▶ _Try it_
Every record that follows should be written out word for word; the pictures stay out.

Records for the exercise: Begin

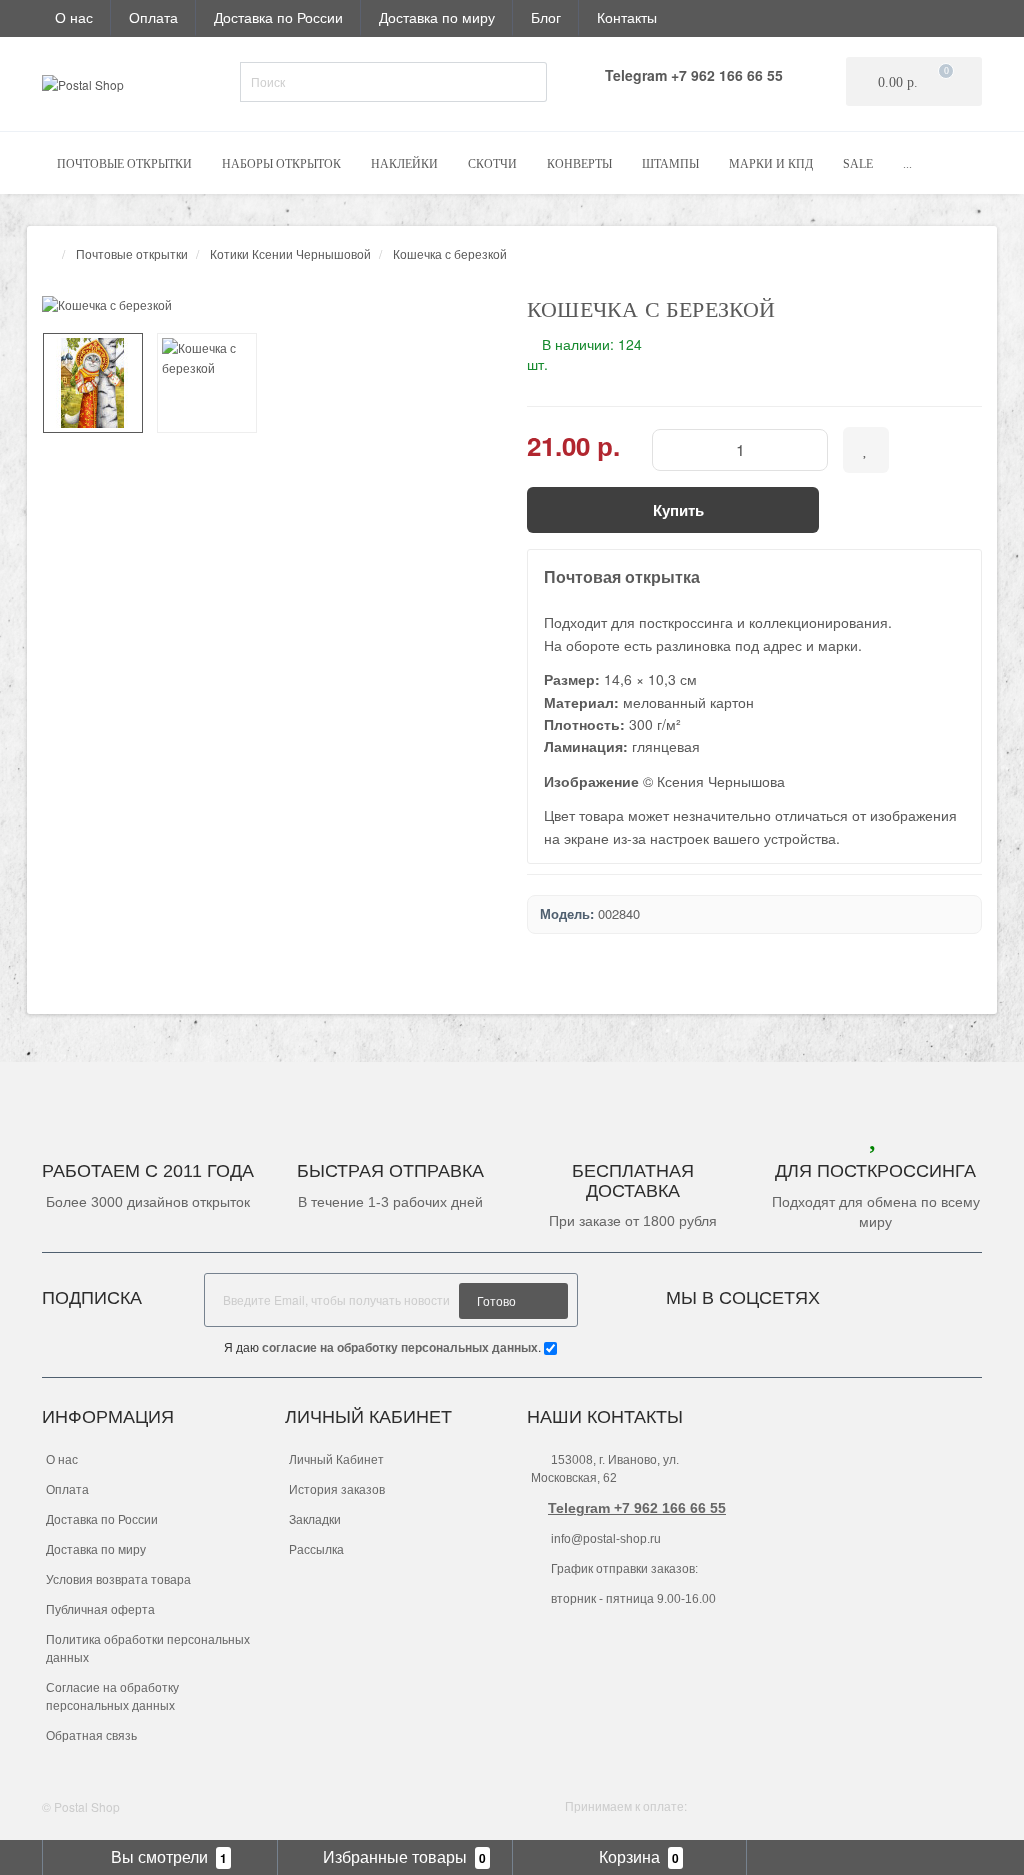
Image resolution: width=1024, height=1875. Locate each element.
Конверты (579, 164)
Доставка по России (278, 17)
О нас (74, 17)
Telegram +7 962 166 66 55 (637, 1508)
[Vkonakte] (862, 1292)
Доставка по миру (437, 17)
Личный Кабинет (336, 1460)
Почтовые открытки (124, 164)
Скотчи (492, 164)
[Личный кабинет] (955, 16)
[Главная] (48, 253)
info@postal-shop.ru (604, 1539)
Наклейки (404, 164)
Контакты (627, 17)
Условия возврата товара (118, 1580)
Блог (546, 17)
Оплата (153, 17)
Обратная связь (91, 1736)
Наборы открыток (281, 164)
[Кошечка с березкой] (269, 304)
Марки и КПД (771, 164)
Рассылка (316, 1550)
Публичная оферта (100, 1610)
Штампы (670, 164)
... (907, 164)
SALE (858, 164)
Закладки (315, 1520)
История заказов (337, 1490)
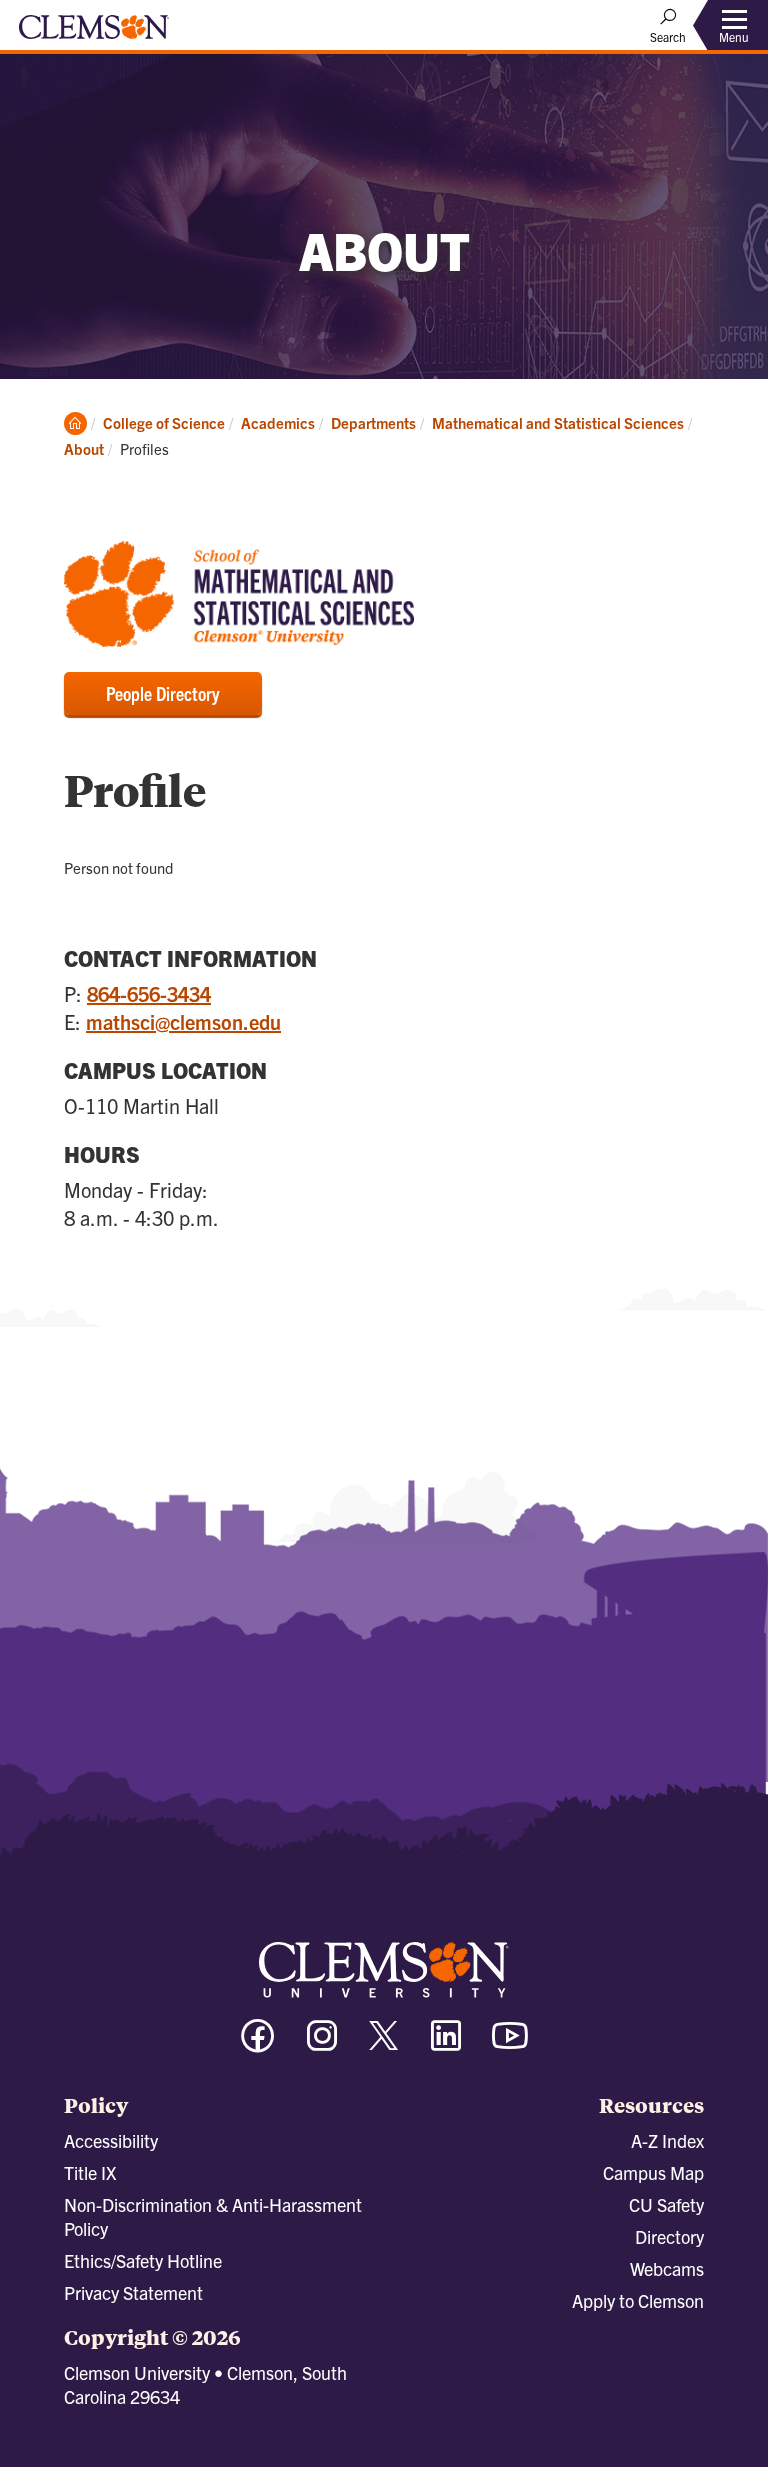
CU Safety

Records for the exercise: End

▶ _Answer box_
Image resolution: width=1024, height=1875. Locate each element.
Конверты (579, 164)
Доставка по России (278, 17)
О нас (74, 17)
Telegram +7 962 166 66 55 (637, 1508)
[Vkonakte] (862, 1292)
Доставка по миру (437, 17)
Личный Кабинет (336, 1460)
Почтовые открытки (124, 164)
Скотчи (492, 164)
[Личный кабинет] (955, 16)
[Главная] (48, 253)
info@postal-shop.ru (604, 1539)
Наклейки (404, 164)
Контакты (627, 17)
Условия возврата товара (118, 1580)
Блог (546, 17)
Оплата (153, 17)
Обратная связь (91, 1736)
Наборы открыток (281, 164)
[Кошечка с березкой] (269, 304)
Марки и КПД (771, 164)
Рассылка (316, 1550)
Публичная оферта (100, 1610)
Штампы (670, 164)
... (907, 164)
SALE (858, 164)
Закладки (315, 1520)
История заказов (337, 1490)
CU Safety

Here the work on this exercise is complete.